Characterization of an E1A-CBP Interaction Defines a Novel Transcriptional Adapter Motif (TRAM) in CBP/p300

The adenovirus E1A protein subverts cellular processes to induce mitotic activity in quiescent cells. Important targets of E1A include members of the transcriptional adapter family containing CBP/p300. Competition for CBP/p300 binding by various cellular transcription factors has been suggested as a means of integrating different signalling pathways and may also represent a potential mechanism by which E1A manipulates cell fate. Here we describe the characterization of the interaction between E1A and the C/H3 region of CBP. We define a novel conserved 12-residue transcriptional adapter motif (TRAM) within CBP/p300 that represents the binding site for both E1A and numerous cellular transcription factors. We also identify a sequence (FPESLIL) within adenovirus E1A that is required to bind the CBP TRAM. Furthermore, an E1A peptide containing the FPESLIL sequence is capable of preventing the interaction between CBP and TRAM-binding transcription factors, such as p53, E2F, and TFIIB, thus providing a molecular model for E1A action. As an in vivo demonstration of this model, we used a small region of CBP containing a functional TRAM that can bind to the p53 protein. The CBP TRAM binds p53 sequences targeted by the cellular regulator MDM2, and we demonstrate that an MDM2-p53 interaction can be disrupted by the CBP TRAM, leading to stabilization of cellular p53 levels and the activation of p53-dependent transcription. Transcriptional activation of p53 by the CBP TRAM is abolished by wild-type E1A but not by a CBP-binding-deficient E1A mutant.

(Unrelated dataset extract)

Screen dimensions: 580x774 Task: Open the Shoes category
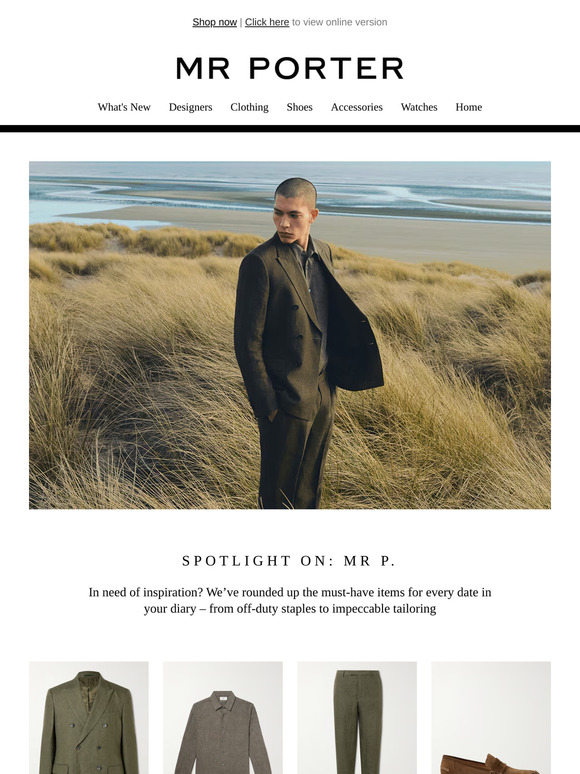click(300, 107)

腺病毒E1A蛋白可劫持细胞正常进程，以诱导静息细胞产生有丝分裂活性。E1A的重要靶标包括含有CBP/p300的转录适配器家族成员。此前研究提出，多种细胞转录因子对CBP/p300结合位点的竞争，是整合不同信号通路的一种方式，这也可能是E1A调控细胞命运的潜在机制之一。本研究对E1A与CBP的C/H3区域之间的相互作用进行了表征。我们在CBP/p300中鉴定出一个全新的保守12残基转录适配器基序（transcriptional adapter motif, TRAM），该基序是E1A与多种细胞转录因子的结合位点。我们还在腺病毒E1A中鉴定出一段结合CBP TRAM所必需的序列（FPESLIL）。此外，一段包含FPESLIL序列的E1A肽段能够阻断CBP与TRAM结合型转录因子（如p53、E2F及TFIIB）之间的相互作用，这为E1A的作用机制提供了分子模型。为在体内验证该模型，我们使用了一段包含功能性TRAM的CBP小片段，该片段能够结合p53蛋白。CBP TRAM可结合细胞调控因子MDM2所靶向的p53序列，我们证实CBP TRAM能够破坏MDM2-p53的相互作用，进而使细胞内p53蛋白水平稳定，并激活p53依赖性转录。野生型E1A可完全阻断CBP TRAM对p53的转录激活作用，而无法结合CBP的E1A突变体则无此效果。